● Written problem A:
Reproduce the Danfoss tender offer announcement in full, word for word.

● Text segment:
SOURCE: Danfoss A/S

January 15, 2010 08:00 ET

Danfoss A/S Announces Additional Delay in Launch of Tender Offer to Acquire Remaining Public Minority Stake in Sauer-Danfoss Inc.

NEW YORK, NY--(Marketwire - January 15, 2010) - Danfoss A/S ("Danfoss") announced on December 22, 2009, its intention to commence a cash tender offer (the "Offer") for all shares held by the public minority shareholders of Sauer-Danfoss Inc. ("Sauer-Danfoss") (NYSE: SHS) at $10.10 per share in cash, without interest and less any required withholding tax. The stake of approximately 24.3% not owned by Danfoss and its subsidiaries would be valued at approximately $118,750,000 at the $10.10 per share offer price.

Danfoss issued a press release on January 8, 2010, announcing a delay in the commencement of the Offer to permit Danfoss and the Special Committee of the Board of Directors of Sauer-Danfoss (the "Special Committee") to discuss certain matters. Danfoss and the Special Committee continue to have discussions and are working to resolve these matters expeditiously. Danfoss plans to commence the Offer as soon as practicable once these matters are resolved, but cannot provide any assurances as to whether and when these matters will be resolved.

As stated in Danfoss's December 22, 2009, press release, Danfoss's sole interest is in acquiring the shares of Sauer-Danfoss that it does not already own and it has no interest in a disposition of its controlling interest in Sauer-Danfoss or in any strategic transaction involving Sauer-Danfoss, other than the proposed Offer.

● Written problem B:
Transcribe the records below from the line with "Оплата (608, 1059)" up to and including the line with "figure misuse", leaving out any pictures.

● Source material:
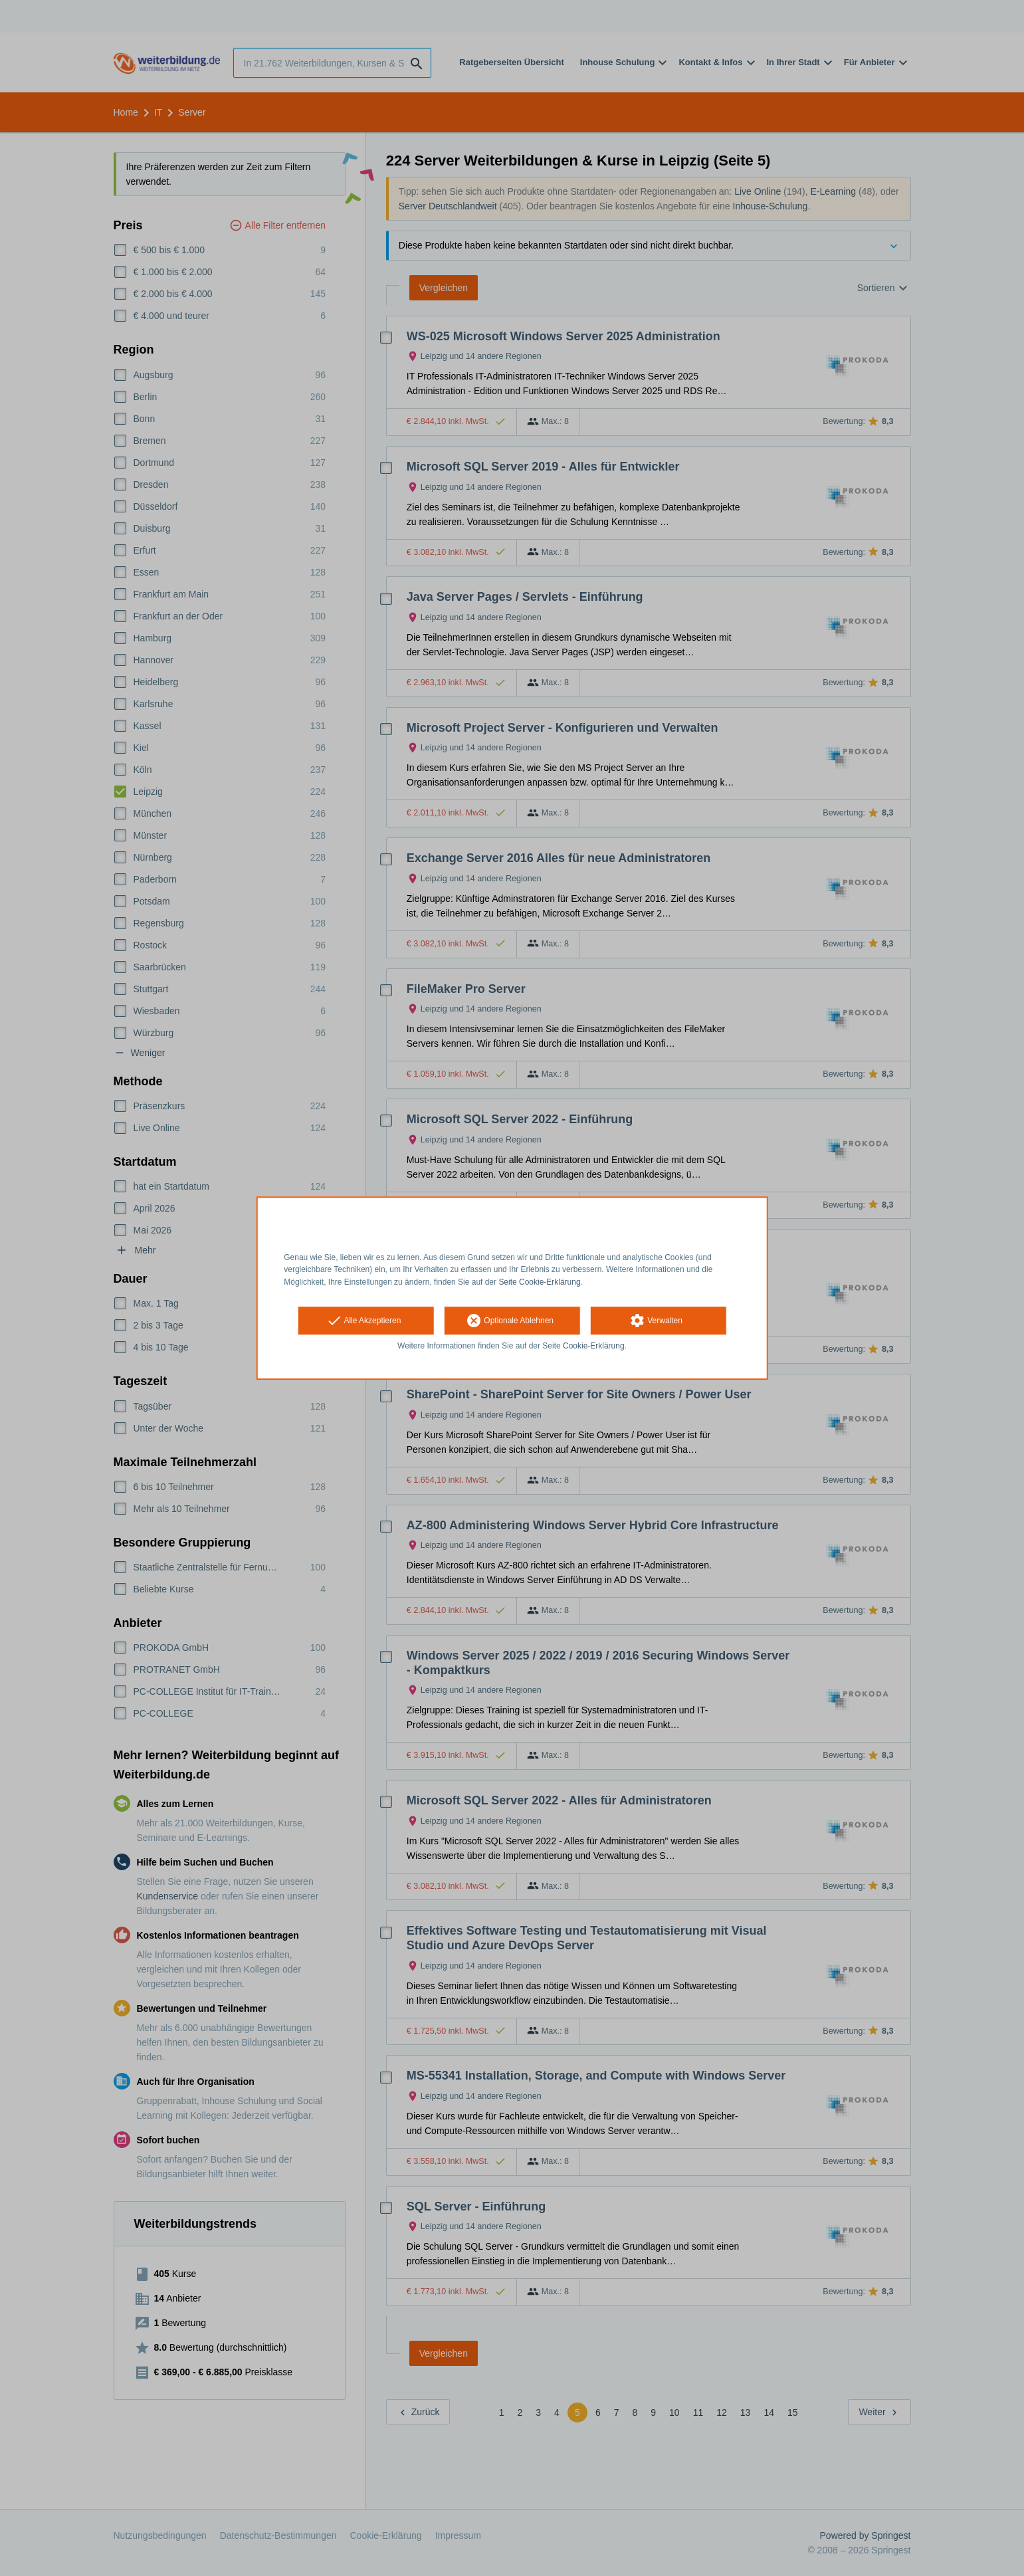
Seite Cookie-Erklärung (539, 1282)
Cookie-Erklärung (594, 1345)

* * *

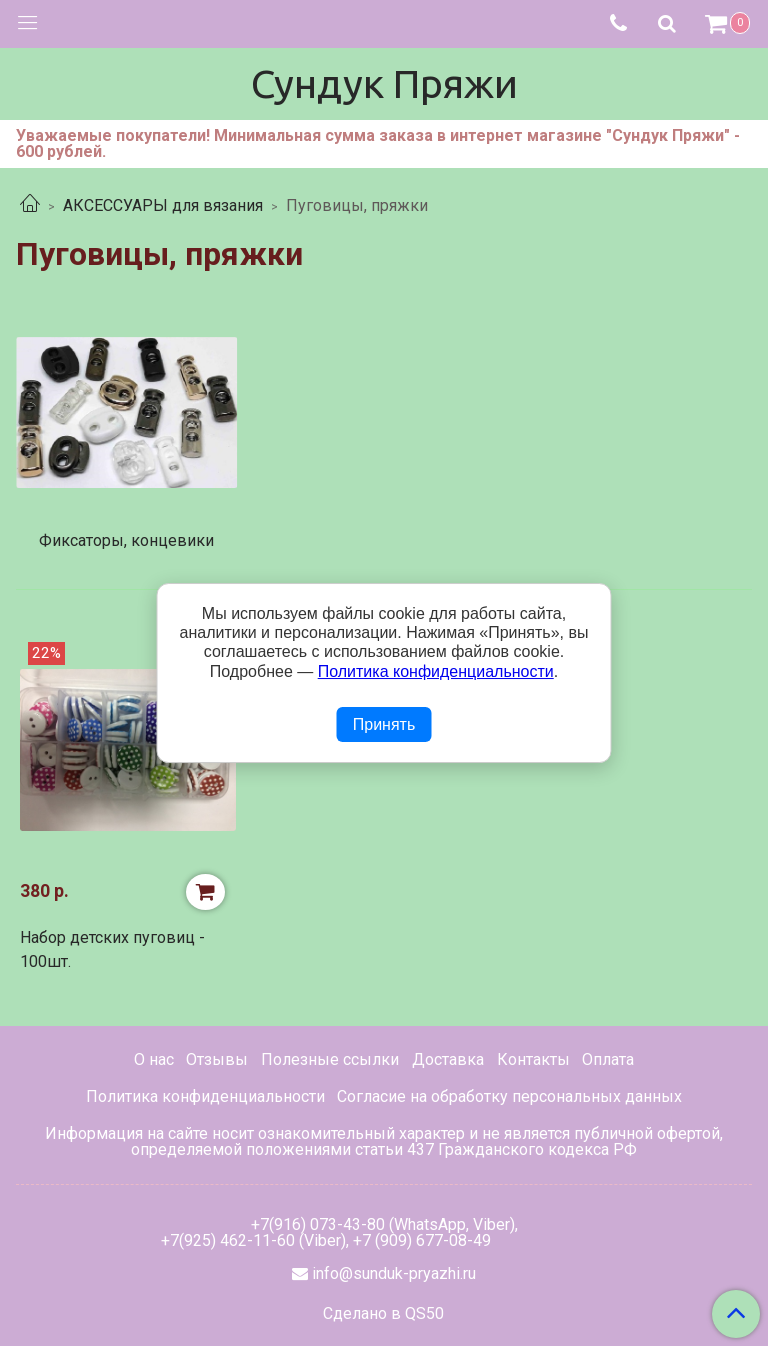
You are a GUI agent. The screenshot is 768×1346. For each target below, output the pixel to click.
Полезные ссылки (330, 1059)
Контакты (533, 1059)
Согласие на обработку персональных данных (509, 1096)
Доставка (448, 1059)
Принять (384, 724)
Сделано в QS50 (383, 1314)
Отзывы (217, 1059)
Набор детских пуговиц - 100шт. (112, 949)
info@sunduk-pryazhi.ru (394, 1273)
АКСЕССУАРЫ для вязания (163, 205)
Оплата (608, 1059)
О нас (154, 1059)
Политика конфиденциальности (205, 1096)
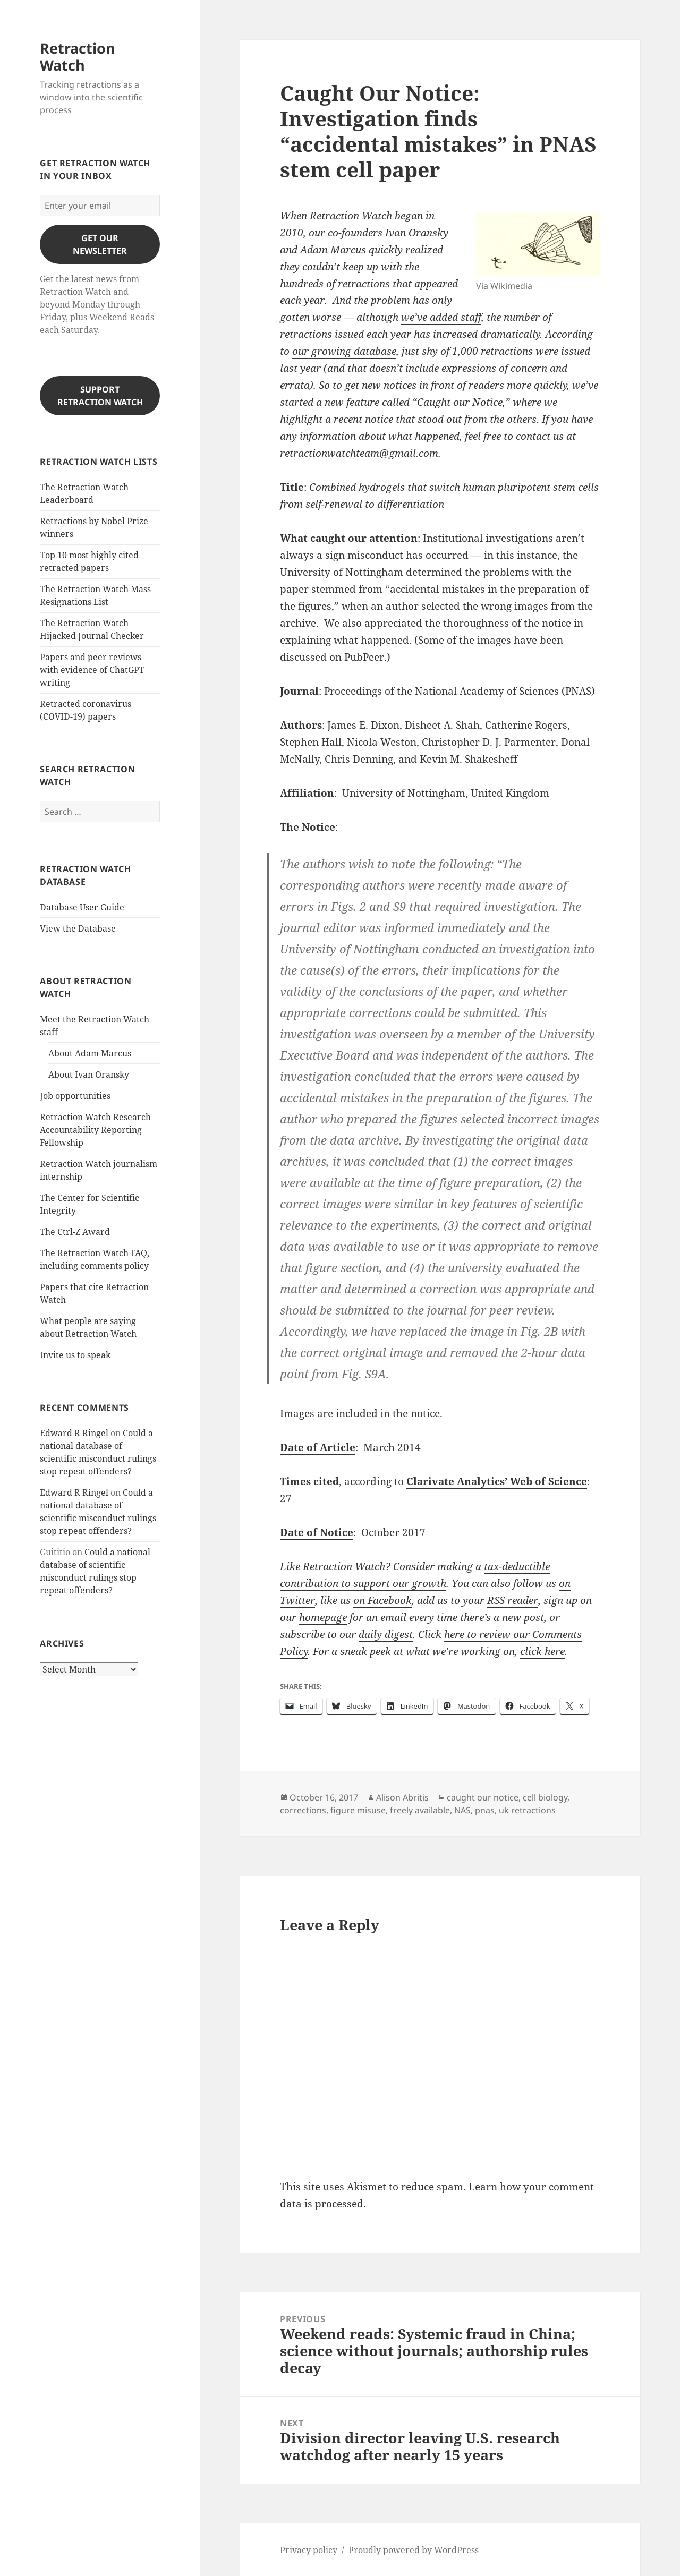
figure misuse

● Full output A:
SOURCE: Danfoss A/S

January 15, 2010 08:00 ET

Danfoss A/S Announces Additional Delay in Launch of Tender Offer to Acquire Remaining Public Minority Stake in Sauer-Danfoss Inc.

NEW YORK, NY--(Marketwire - January 15, 2010) - Danfoss A/S ("Danfoss") announced on December 22, 2009, its intention to commence a cash tender offer (the "Offer") for all shares held by the public minority shareholders of Sauer-Danfoss Inc. ("Sauer-Danfoss") (NYSE: SHS) at $10.10 per share in cash, without interest and less any required withholding tax. The stake of approximately 24.3% not owned by Danfoss and its subsidiaries would be valued at approximately $118,750,000 at the $10.10 per share offer price.

Danfoss issued a press release on January 8, 2010, announcing a delay in the commencement of the Offer to permit Danfoss and the Special Committee of the Board of Directors of Sauer-Danfoss (the "Special Committee") to discuss certain matters. Danfoss and the Special Committee continue to have discussions and are working to resolve these matters expeditiously. Danfoss plans to commence the Offer as soon as practicable once these matters are resolved, but cannot provide any assurances as to whether and when these matters will be resolved.

As stated in Danfoss's December 22, 2009, press release, Danfoss's sole interest is in acquiring the shares of Sauer-Danfoss that it does not already own and it has no interest in a disposition of its controlling interest in Sauer-Danfoss or in any strategic transaction involving Sauer-Danfoss, other than the proposed Offer.

● Full output B:
Оплата (608, 1059)
О нас (154, 1059)
Политика конфиденциальности (205, 1096)
figure misuse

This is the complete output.